WORK REQUIRED. Set down the lines below, exactly, starting at the one that contains "Open Konsole window menu icon in titlebar" and stopping at the last line, inclusive. Omit pictures.

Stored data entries
▬▬▬

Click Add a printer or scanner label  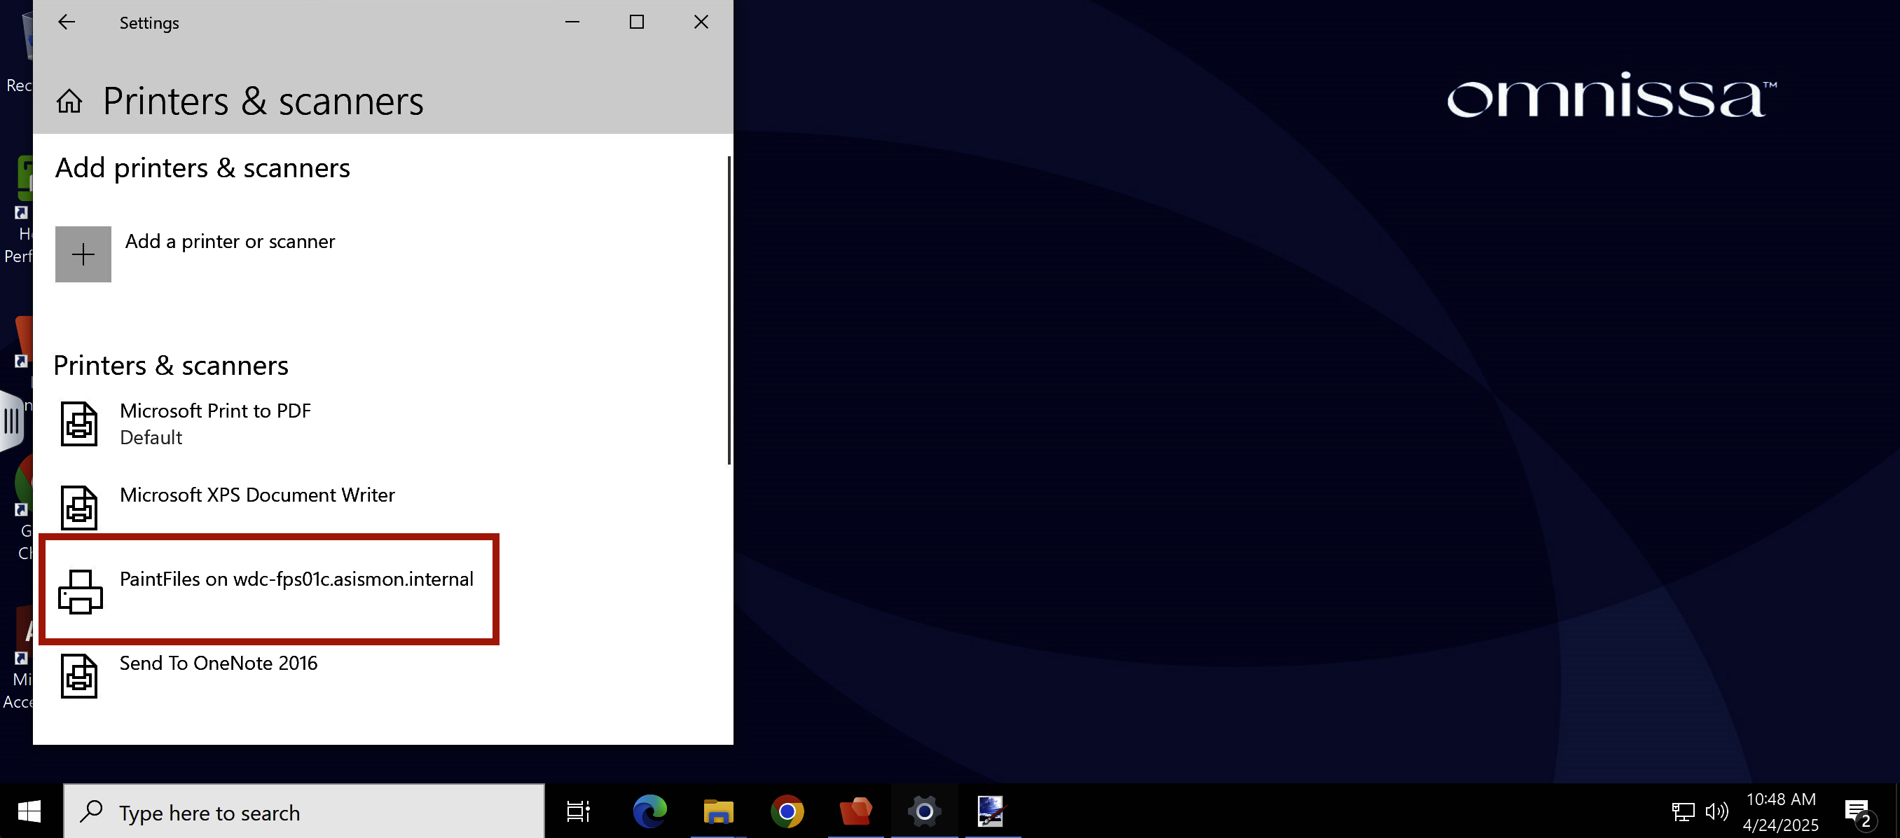(230, 241)
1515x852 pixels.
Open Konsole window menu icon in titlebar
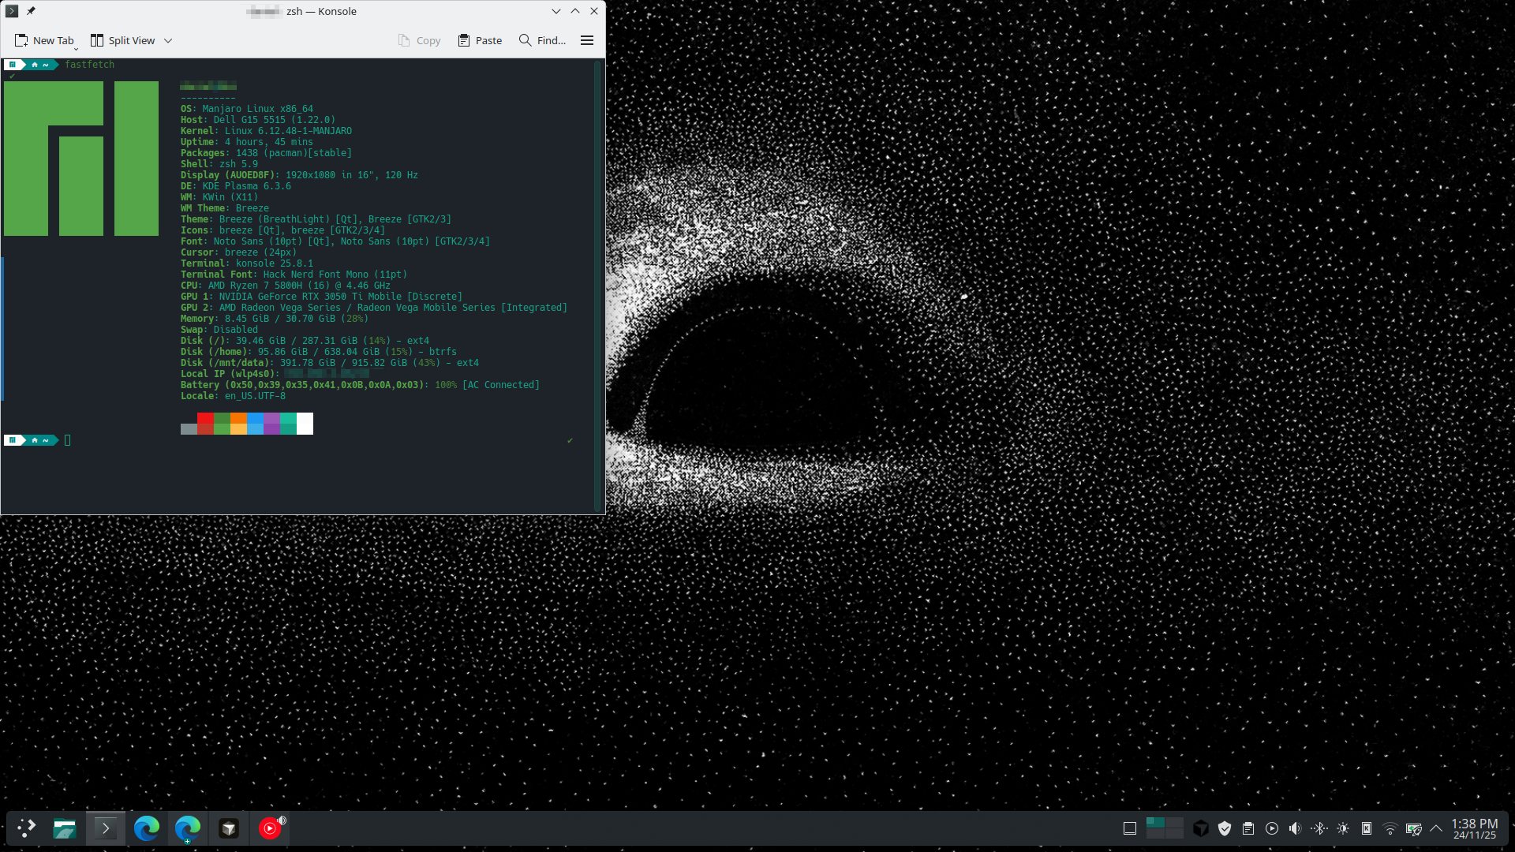[x=12, y=11]
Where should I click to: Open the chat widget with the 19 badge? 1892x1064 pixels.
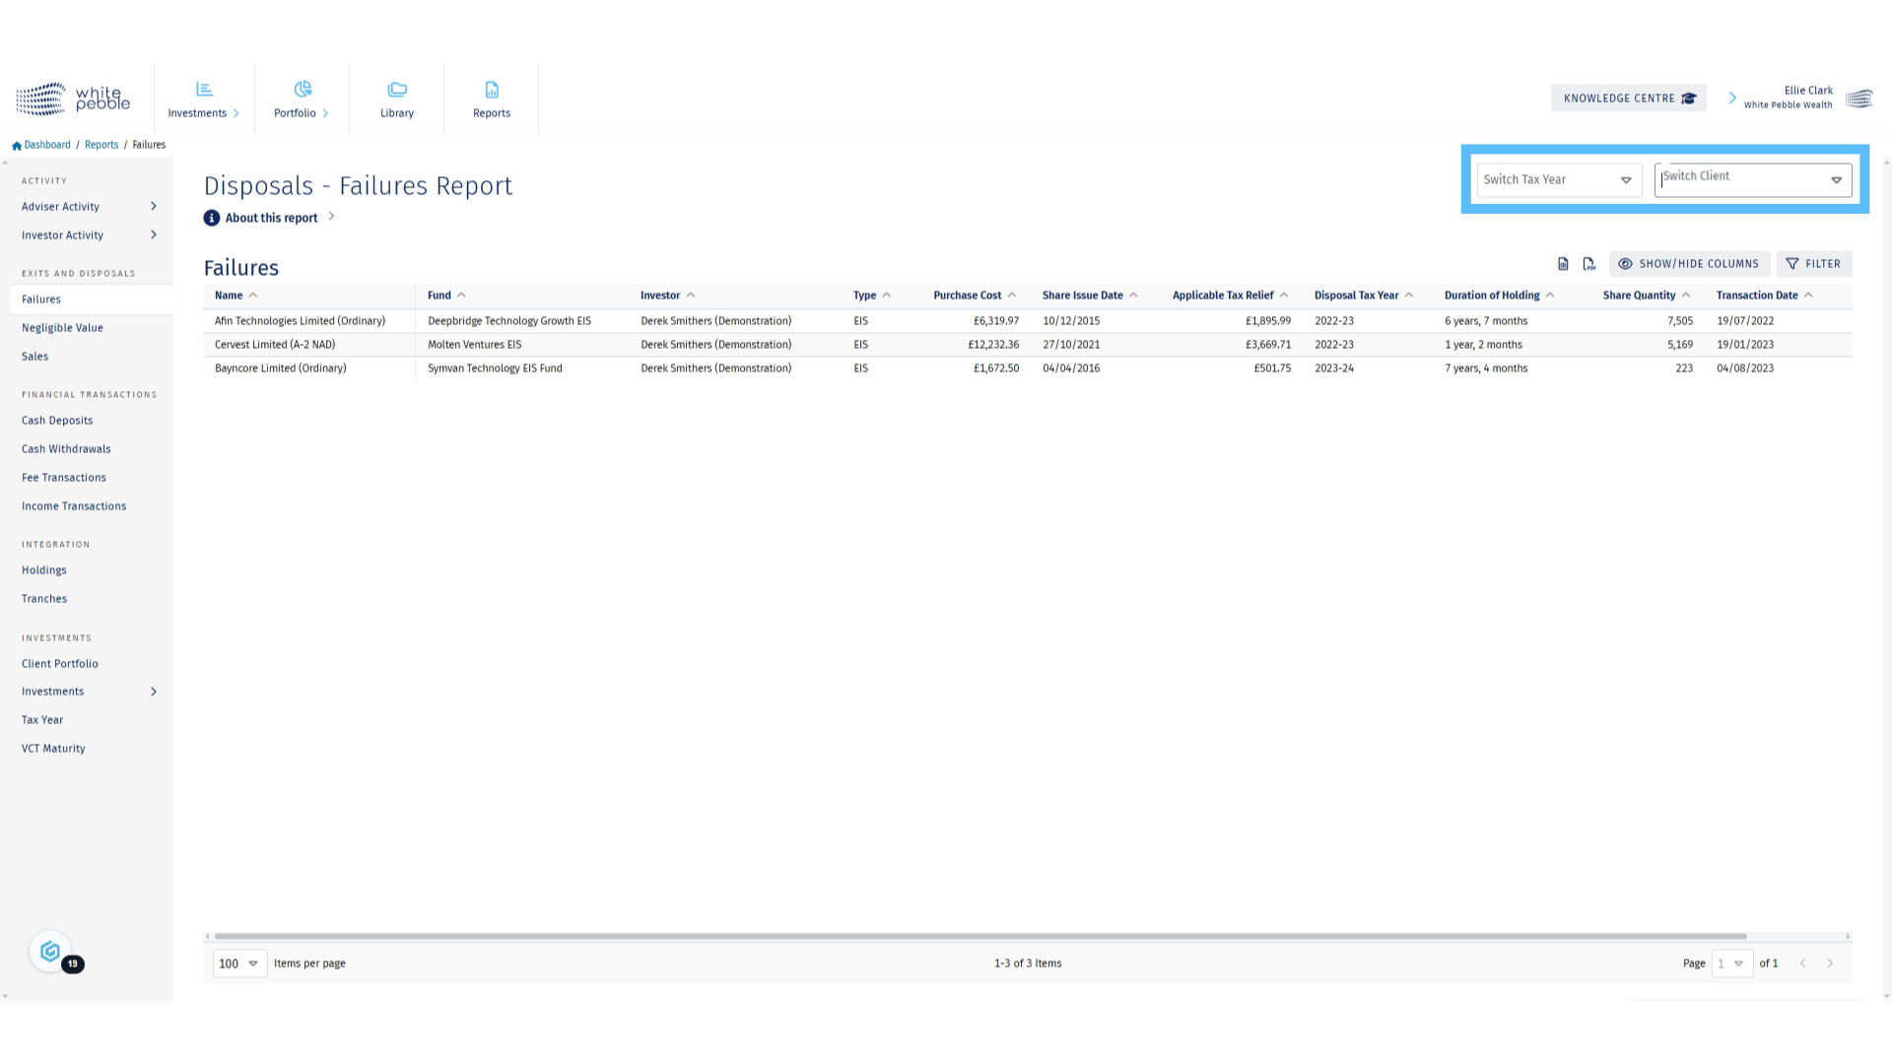pyautogui.click(x=50, y=952)

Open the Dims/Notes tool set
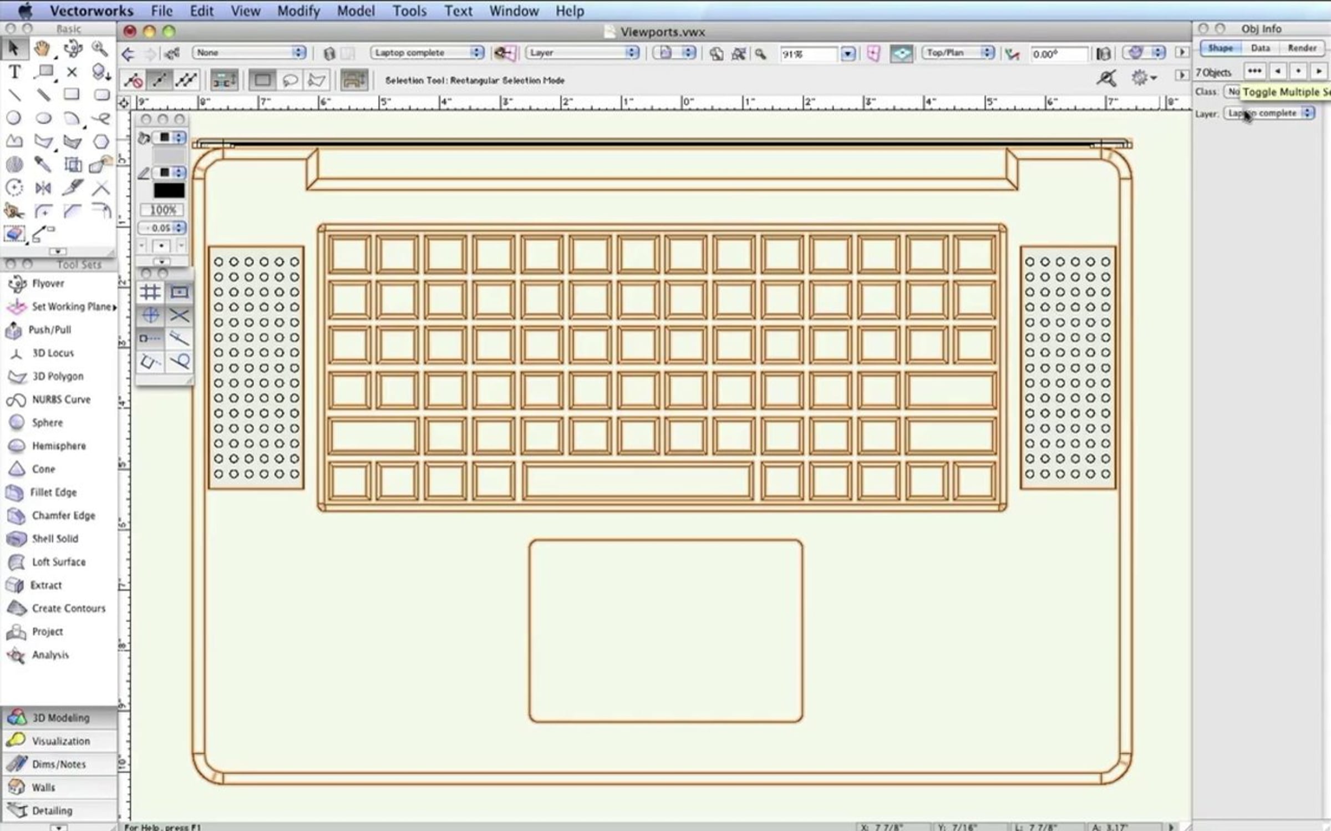point(58,764)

▬▬▬

ANSWER TO THIS PROBLEM.
Open Konsole window menu icon in titlebar
[x=12, y=11]
Where should I click to: Open the chat widget with the 19 badge? 1892x1064 pixels.
pyautogui.click(x=50, y=952)

Open the Dims/Notes tool set
point(58,764)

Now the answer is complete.